_DESAFIOS_:
- a) Indique se cada afirmação concorda com o texto sobre evasão fiscal, respondendo sim ou não e citando literalmente as palavras do texto que decidem a questão: (i) O acordo multilateral terá o apoio de 94 países. (ii) A OCDE começou a discutir um novo desenho da arquitetura financeira internacional em 2015. (iii) As novas regras já estão em vigor.
- b) Segundo o texto sobre evasão fiscal, qual organização conduziu as discussões do Projeto BEPS?
- c) Reproduza sem alterações o trecho do texto sobre evasão fiscal que se inicia nas palavras que contêm "Este é o resultado" e se encerra em "entrem em vigor.".

_TEXTO DE LEITURA_:
╭──

A evasão fiscal está com seus dias contados. Até setembro próximo, deverá ser fechado um acordo multilateral que vai impor regras duras sobre o capital e levantar barreiras contra os mecanismos artificiais usados para burlar o fisco e pagar menos impostos. Transparência é à base do compromisso, que contará com o apoio de 94 países.

Este é o resultado final do Projeto Erosão de Base e Transferência de Lucros (BEPS, na sigla em inglês). As discussões foram conduzidas pela Organização para a Cooperação e Desenvolvimento Econômico (OCDE), que, em 2013, começou a discutir um novo desenho da arquitetura financeira internacional. As diretrizes de combate mundial à erosão da base tributável por meio da transferência artificial de lucros para países fiscais já foram divulgadas. Falta aprovar um acordo multilateral para que as novas regras entrem em vigor.

╰──

_MATERIAL FORNECIDO_:
╭──

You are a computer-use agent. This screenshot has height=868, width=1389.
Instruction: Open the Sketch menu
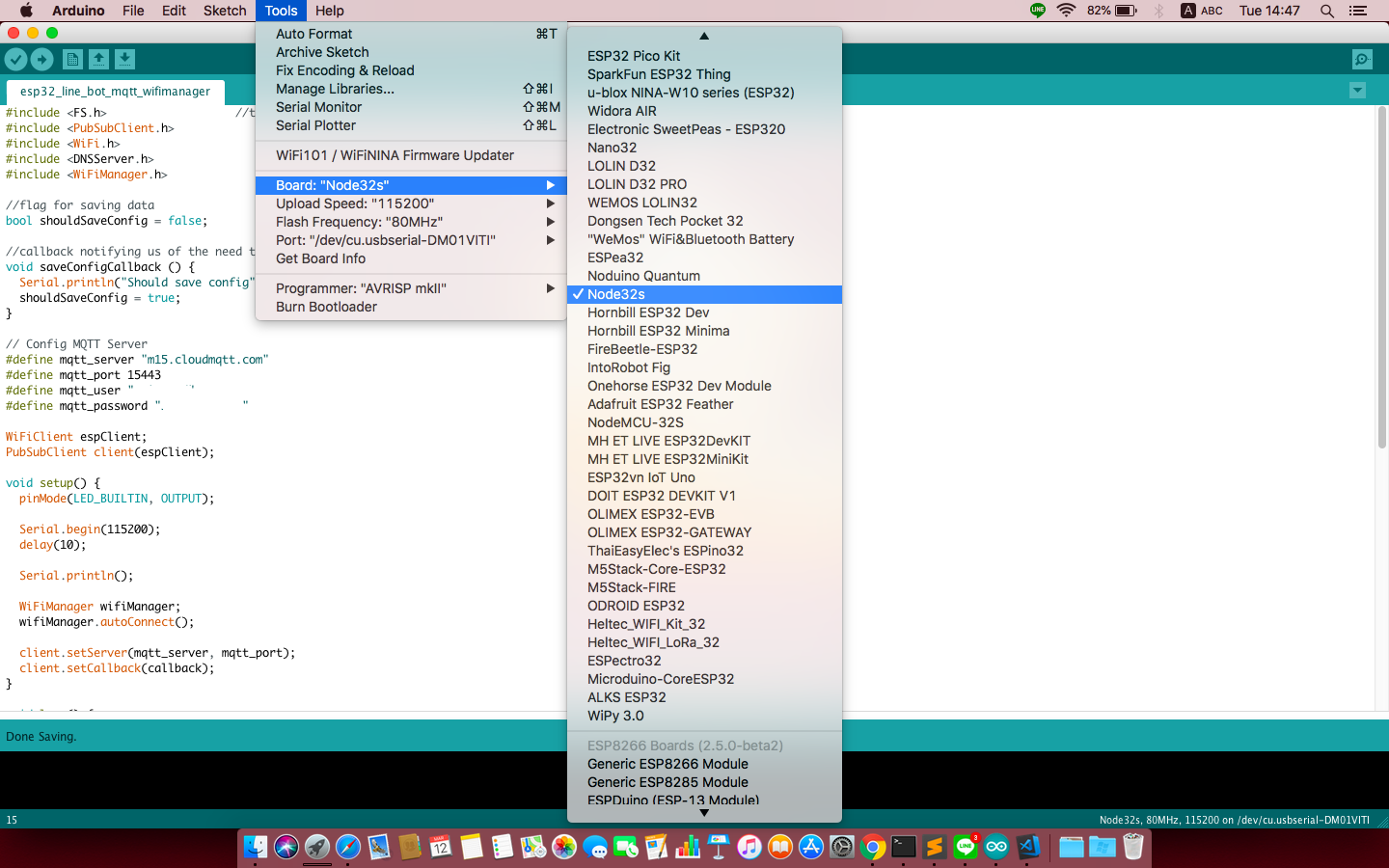[x=224, y=11]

╰──

_RESPOSTAS ESPERADAS_:
- a)
(i) Sim: "que contará com o apoio de 94 países".
(ii) Não: "em 2013, começou a discutir um novo desenho da arquitetura financeira internacional".
(iii) Não: "Falta aprovar um acordo multilateral para que as novas regras entrem em vigor."

- b) A Organização para a Cooperação e Desenvolvimento Econômico (OCDE).

- c)
Este é o resultado final do Projeto Erosão de Base e Transferência de Lucros (BEPS, na sigla em inglês). As discussões foram conduzidas pela Organização para a Cooperação e Desenvolvimento Econômico (OCDE), que, em 2013, começou a discutir um novo desenho da arquitetura financeira internacional. As diretrizes de combate mundial à erosão da base tributável por meio da transferência artificial de lucros para países fiscais já foram divulgadas. Falta aprovar um acordo multilateral para que as novas regras entrem em vigor.